When I first began writing about the iPad in education, I remember being enthused and excited by what it had to offer within the 21st century classroom. As one of the first colleges in the country to go iPad 1:1, I knew Parkside 6th were breaking new ground, with all the stresses that entailed. We learnt as we went along and made lots of mistakes, many of which I wrote about on this blog, but by and large it was a success. A move to a second school, and an attempt to replicate 1:1 in a different context, was much less successful. I made the classic error of failing to learn this new context first: by not paying close enough attention to the organisational culture of a profit-making international school I made the fatal error of assuming that, if it worked in one place, it would work in another. Sadly that was not to be, and as a result I lost some interest in ed tech. Perhaps it wasn’t ever going to deliver what it had initially promised. Perhaps teachers were too set in their ways, students too habituated in using these devices for leisure rather than learning, for them ever to be truly effective.
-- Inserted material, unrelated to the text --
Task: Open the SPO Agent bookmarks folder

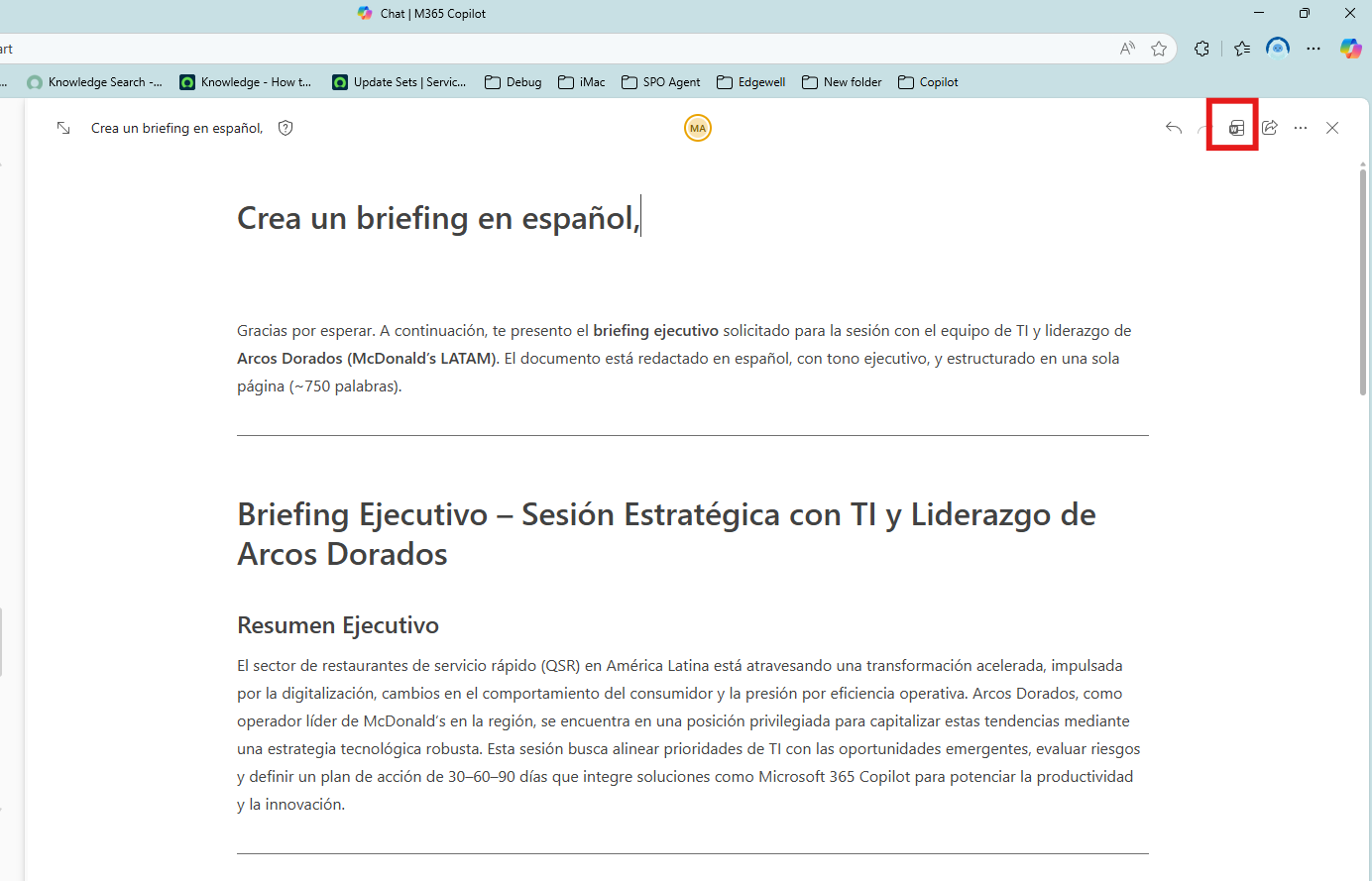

However, after a few years away from the classroom, and a career which has moved into educational management, I have found my interest in ed tech reviving. And so I have decided to turn my attention back to the iPad, to see if we can develop an integrated setup which enables it to be most effectively deployed.
One of the key problems we had at Parkside was controlling the devices. Like most schools, we didn’t want to appear too draconian: we bought into the idea that these were personal learning devices, and as a result students needed control over them. We gave our new 6th formers an iPad and allowed them to personalise as they saw fit. We wanted them to have certain apps, but that was it. However, even this proved painful: it was the days before volume purchasing of apps and deployment programmes, so some students didn’t download what we had asked and would sometimes be left behind in lessons. I liked the idea of going paperless, and asked students to download iBooks of the novels we were studying. This wasn’t popular: they wanted paper copies they could write all over, and I realised that so did I. However, for subjects like Theory of Knowledge the iPad was brilliant: being able to direct students to resources, and them being able to do their own on the spot research, made lessons so much more varied. However, there were times when I wished I could see what the rows of iPads facing away from me actually had on their screens. Students are very good at looking like they are working whilst actually checking Facebook. I mean, we do the same, don’t we, during meetings and conferences which bore us. We can’t blame them when their digital world is a lot more interesting to them than we are.
With the advent of Apple Classroom comes an opportunity to be a little more discerning about how the iPad is used in class time. Even if you only use the dashboard, which shows what each student is looking at in real time, at least you can have some comfort that you can monitor use more effectively. For younger pupils, being able to direct them to certain apps, or lock their screens when you want their attention, is invaluable. I do think Classroom will offer comfort to teachers and parents. Students too: in my experience they prefer to be monitored – they know they get distracted and appreciate anything which can limit this. As it’s Bluetooth powered, students can potentially turn Classroom off if they disconnect Bluetooth, but you can see their device greyed out on the dashboard. Apple have done us all a favour with this new setup.
However, I have been thinking that, whilst Classroom is a welcome step in the right direction, we need to think far more holistically about the entire configuration of our schools if we are going to effectively prepare our students for a world which most of us find unrecognisable at times. I have been reading with interest the move towards Activity Based Working (ABW), with more and more offices moving away from the standard setup towards open plan offices with different zones that fit different tasks. Whether this be collaboration, conferencing or quiet reflection, companies like Google, Facebook and Linkedin are creating innovative new spaces which support these new ways of working.
And I have been wondering whether our schools could be set up in the same way. If we were to be radical about it, why couldn’t we build a school which allowed teachers and students some control over where they worked? At the moment, we have the timetable, which puts a teacher and a class full of students into a classroom. Same room for every lesson at that time of the week. But why not change this? Surely we can be more creative about how spaces are used? And if we can build schools with these principles in mind, or reconfigure existing schools, creating open plan spaces, quiet reflection zones, small rooms for one to ones or small group work, lecture theatres, and standard classrooms, then we might just find that teachers and students are motivated to think more creatively about how to deliver and demonstrate learning using devices like the iPad.
My final thought then comes back to the iPad, and I begin to realise that we need to forget about the device for the moment and think from the ground up, simplifying teaching and learning into a series of stages, or processes, supported by the most effective people, spaces and tools. Curation, dissemination, learning, demonstrating learning, assessment, curation, and so on. That’s about it. And if each of these stages is interrogated, and the best ecosystem is deployed around it to maximise its effectiveness, we might find that the traditional ways of doing things are sometimes still the best. But not always. Surely Steve Jobs, Mark Zuckerberg, Larry Page, Sergey Brin and Jeff Bezos can’t all be wrong. It’s time we learnt from those who run the highest performing businesses and looked at how each of these stages can be brought into the 21st century. After all, we owe it to those we teach to prepare them for this new world. And it might just make us dust off that iPad and get it back into the classroom. I know I’d be game.